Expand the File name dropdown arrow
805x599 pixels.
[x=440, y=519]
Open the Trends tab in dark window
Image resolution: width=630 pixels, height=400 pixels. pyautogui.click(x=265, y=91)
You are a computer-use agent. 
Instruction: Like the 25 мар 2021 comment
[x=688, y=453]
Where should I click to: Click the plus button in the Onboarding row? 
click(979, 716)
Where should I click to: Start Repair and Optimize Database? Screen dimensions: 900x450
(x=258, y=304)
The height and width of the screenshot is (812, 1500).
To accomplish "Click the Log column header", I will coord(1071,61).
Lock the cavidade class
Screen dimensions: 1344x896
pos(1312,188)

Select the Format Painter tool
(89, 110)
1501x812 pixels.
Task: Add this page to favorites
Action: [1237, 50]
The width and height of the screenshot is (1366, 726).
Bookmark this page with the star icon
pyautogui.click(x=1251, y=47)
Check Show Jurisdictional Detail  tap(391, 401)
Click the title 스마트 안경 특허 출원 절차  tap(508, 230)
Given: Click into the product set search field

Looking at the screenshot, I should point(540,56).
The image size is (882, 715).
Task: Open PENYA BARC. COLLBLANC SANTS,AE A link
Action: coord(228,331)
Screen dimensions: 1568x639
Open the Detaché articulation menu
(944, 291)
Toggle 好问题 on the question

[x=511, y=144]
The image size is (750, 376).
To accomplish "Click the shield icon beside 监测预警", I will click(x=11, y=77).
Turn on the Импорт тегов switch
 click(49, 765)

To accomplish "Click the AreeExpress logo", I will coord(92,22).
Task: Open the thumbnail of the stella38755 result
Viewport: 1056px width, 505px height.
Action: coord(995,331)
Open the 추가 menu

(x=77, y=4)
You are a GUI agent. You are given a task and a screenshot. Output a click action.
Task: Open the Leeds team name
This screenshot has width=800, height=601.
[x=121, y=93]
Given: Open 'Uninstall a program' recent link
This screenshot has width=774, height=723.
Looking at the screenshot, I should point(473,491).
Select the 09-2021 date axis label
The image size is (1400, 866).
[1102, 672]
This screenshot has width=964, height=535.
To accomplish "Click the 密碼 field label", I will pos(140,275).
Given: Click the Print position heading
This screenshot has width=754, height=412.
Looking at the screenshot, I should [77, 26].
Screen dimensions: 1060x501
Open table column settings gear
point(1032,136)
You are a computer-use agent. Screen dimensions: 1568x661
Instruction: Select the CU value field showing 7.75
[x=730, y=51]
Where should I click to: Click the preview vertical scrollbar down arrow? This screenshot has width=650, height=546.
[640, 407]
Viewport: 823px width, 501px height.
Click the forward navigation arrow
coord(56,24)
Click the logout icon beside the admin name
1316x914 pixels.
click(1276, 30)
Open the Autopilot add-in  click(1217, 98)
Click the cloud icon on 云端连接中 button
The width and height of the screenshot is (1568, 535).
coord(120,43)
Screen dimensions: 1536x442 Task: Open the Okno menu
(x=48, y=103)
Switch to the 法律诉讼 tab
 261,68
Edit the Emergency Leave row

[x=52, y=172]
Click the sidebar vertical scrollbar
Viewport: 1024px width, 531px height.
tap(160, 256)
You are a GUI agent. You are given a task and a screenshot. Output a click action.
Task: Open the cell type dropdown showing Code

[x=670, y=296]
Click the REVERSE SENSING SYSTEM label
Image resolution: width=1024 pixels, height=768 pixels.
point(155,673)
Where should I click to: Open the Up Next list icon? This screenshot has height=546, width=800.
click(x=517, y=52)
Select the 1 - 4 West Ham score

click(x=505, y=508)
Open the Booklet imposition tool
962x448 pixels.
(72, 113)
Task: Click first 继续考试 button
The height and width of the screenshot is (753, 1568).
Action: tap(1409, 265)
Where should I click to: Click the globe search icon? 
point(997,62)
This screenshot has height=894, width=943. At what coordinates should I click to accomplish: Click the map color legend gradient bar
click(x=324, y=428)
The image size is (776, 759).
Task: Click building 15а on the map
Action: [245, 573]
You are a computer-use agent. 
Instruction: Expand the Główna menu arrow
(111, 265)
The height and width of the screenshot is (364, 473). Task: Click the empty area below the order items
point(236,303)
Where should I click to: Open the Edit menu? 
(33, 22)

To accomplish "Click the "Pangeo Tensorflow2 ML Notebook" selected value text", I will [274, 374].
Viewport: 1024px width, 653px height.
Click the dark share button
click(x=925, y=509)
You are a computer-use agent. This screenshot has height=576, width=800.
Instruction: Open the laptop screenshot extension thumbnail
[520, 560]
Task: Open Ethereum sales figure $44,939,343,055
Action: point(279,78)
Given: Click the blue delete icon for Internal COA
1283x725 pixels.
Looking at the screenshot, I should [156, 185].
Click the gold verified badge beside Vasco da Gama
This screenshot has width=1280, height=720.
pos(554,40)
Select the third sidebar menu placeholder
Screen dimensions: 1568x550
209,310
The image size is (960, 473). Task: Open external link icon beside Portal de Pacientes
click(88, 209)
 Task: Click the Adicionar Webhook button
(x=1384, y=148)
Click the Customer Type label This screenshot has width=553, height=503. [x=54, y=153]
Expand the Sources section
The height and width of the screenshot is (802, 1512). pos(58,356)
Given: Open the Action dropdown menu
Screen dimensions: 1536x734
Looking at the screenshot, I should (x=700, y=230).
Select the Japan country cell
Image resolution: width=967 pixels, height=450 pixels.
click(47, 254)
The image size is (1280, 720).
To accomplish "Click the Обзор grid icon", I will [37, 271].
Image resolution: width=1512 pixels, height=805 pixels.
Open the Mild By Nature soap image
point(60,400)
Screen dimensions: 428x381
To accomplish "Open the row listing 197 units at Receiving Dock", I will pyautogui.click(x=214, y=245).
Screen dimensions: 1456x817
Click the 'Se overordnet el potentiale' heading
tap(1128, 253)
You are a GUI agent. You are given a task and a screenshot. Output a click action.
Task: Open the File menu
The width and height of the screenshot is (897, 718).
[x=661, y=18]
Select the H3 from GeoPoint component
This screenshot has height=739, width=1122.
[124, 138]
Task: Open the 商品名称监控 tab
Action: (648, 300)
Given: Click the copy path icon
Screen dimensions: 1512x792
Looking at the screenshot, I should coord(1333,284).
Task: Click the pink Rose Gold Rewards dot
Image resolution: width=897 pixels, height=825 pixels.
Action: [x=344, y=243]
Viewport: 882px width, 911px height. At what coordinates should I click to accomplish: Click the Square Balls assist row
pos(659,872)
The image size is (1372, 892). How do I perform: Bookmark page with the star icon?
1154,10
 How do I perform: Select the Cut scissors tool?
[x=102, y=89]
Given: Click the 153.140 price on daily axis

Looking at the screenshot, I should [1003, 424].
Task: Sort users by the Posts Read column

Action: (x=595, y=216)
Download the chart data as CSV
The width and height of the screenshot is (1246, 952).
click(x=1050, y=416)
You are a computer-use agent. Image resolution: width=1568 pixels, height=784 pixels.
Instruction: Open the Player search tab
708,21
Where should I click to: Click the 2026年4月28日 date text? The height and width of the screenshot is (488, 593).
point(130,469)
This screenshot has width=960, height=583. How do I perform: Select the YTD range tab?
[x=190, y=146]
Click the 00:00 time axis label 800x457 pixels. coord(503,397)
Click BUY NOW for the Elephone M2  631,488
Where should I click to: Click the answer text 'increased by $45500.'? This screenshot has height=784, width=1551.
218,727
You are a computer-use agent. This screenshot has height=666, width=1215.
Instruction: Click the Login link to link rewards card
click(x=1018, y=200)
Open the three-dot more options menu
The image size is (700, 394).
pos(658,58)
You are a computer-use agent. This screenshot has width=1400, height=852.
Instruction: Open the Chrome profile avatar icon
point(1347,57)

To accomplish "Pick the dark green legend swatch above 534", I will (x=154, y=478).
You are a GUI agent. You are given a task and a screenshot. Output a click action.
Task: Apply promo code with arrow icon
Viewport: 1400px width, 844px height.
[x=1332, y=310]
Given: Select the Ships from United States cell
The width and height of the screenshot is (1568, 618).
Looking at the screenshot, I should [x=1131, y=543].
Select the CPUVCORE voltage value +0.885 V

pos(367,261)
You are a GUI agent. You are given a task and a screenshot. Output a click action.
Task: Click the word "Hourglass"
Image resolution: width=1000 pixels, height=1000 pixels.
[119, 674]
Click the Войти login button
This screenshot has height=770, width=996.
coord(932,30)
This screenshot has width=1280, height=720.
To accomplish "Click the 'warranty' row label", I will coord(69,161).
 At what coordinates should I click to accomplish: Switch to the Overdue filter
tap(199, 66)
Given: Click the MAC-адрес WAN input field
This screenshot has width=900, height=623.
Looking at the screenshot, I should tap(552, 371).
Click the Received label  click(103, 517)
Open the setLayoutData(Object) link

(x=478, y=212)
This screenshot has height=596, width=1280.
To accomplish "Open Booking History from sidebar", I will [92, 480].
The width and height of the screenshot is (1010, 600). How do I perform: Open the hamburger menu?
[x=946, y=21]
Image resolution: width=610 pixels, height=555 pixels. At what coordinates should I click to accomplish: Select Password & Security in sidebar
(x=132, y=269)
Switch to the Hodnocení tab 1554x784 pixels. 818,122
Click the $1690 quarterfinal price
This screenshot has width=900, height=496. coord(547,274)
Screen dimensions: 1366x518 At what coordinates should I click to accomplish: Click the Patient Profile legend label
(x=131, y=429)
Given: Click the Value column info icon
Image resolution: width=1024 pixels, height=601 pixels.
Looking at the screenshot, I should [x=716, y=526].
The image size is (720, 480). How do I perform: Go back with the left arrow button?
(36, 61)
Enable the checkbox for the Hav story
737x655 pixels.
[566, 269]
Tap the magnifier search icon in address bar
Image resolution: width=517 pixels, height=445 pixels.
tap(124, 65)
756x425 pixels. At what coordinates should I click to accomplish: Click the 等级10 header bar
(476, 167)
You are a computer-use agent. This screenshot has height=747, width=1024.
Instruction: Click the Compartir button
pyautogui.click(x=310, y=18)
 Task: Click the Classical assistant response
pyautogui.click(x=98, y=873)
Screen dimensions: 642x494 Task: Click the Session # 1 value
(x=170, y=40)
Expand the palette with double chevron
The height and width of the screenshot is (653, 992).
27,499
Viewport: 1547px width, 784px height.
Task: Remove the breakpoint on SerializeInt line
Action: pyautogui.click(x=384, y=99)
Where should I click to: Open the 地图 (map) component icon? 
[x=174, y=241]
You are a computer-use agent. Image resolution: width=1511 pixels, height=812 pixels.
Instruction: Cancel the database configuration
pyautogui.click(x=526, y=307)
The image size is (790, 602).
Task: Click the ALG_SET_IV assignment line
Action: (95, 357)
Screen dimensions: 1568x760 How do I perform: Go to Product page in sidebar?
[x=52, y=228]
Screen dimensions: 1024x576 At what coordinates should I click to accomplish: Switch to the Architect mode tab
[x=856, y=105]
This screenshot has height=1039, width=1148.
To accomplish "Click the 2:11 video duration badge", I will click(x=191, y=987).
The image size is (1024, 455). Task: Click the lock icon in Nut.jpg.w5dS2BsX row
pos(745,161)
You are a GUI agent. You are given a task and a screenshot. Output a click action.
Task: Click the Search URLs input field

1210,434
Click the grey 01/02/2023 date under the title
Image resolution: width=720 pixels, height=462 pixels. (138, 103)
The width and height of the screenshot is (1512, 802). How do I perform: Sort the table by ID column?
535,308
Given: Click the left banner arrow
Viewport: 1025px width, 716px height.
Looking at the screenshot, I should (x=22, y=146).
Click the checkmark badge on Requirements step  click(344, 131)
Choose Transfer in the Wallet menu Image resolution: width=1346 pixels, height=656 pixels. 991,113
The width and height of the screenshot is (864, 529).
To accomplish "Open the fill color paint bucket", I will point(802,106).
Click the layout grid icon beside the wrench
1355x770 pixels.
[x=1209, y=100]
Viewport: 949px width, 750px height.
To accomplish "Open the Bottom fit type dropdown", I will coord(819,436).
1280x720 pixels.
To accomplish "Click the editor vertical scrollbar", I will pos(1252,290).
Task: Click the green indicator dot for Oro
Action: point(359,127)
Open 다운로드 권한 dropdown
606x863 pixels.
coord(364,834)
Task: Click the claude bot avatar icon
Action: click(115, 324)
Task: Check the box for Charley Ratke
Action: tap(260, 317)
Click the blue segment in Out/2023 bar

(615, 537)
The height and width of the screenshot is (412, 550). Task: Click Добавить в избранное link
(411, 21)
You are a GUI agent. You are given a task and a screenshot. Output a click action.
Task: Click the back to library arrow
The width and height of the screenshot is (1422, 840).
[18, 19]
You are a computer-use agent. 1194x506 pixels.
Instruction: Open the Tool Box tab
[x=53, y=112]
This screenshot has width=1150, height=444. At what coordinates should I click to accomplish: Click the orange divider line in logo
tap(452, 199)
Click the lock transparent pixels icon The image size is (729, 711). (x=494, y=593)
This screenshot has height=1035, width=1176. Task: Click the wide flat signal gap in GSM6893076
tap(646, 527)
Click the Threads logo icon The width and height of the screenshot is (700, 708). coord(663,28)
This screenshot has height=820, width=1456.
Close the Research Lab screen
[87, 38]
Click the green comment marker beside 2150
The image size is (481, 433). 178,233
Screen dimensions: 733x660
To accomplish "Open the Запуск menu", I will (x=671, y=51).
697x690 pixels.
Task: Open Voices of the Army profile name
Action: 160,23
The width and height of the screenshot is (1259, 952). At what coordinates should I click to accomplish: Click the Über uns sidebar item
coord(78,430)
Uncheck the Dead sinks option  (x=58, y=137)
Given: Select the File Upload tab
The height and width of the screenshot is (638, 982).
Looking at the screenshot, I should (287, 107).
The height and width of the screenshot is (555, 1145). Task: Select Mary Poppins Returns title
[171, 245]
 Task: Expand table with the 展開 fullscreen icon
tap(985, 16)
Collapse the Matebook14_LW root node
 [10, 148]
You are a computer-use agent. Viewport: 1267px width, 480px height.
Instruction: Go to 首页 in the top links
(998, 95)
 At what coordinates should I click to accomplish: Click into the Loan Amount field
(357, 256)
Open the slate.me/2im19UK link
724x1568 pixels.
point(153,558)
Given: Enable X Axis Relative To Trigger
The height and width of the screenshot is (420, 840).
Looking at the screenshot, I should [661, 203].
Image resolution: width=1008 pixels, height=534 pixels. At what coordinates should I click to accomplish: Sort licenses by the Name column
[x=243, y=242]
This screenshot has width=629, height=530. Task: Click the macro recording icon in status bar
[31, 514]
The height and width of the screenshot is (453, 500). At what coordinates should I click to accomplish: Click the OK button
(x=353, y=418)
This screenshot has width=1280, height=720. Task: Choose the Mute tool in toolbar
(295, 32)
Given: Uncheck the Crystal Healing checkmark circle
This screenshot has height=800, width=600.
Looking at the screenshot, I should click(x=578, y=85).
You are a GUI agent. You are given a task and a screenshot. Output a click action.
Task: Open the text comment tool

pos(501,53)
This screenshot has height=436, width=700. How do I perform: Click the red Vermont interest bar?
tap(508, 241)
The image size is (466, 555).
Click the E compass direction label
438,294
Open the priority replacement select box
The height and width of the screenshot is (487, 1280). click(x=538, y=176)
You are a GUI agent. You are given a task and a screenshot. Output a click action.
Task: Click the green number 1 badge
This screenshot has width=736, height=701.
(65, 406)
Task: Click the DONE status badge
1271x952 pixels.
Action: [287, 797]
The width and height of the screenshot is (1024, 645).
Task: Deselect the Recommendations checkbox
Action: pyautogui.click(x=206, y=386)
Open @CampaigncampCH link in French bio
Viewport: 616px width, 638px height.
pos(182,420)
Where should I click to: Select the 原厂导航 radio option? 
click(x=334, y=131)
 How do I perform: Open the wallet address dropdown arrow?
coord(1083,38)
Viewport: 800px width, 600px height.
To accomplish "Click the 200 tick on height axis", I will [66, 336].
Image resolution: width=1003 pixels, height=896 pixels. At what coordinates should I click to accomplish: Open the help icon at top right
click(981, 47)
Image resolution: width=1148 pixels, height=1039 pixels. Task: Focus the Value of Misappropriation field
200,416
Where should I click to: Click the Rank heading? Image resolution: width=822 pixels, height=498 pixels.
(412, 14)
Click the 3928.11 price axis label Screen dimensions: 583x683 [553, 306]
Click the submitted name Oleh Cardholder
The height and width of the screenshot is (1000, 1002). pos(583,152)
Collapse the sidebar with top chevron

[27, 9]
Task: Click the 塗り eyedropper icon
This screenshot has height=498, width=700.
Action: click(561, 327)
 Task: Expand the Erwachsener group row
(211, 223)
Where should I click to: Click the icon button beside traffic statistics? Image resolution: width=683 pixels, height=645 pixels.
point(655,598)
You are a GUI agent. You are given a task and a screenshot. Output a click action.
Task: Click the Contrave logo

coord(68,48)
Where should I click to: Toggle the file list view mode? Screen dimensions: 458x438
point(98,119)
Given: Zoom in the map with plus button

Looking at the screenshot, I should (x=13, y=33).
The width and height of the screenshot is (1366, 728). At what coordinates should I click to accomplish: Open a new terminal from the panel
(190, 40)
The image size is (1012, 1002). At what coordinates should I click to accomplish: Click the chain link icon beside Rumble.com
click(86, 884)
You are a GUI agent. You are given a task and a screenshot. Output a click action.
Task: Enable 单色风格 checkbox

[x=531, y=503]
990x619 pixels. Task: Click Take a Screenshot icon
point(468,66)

________________________________________

# Required action
Tell how many lines of the data above hold the string "checkmark". Give only the number.

# Response
2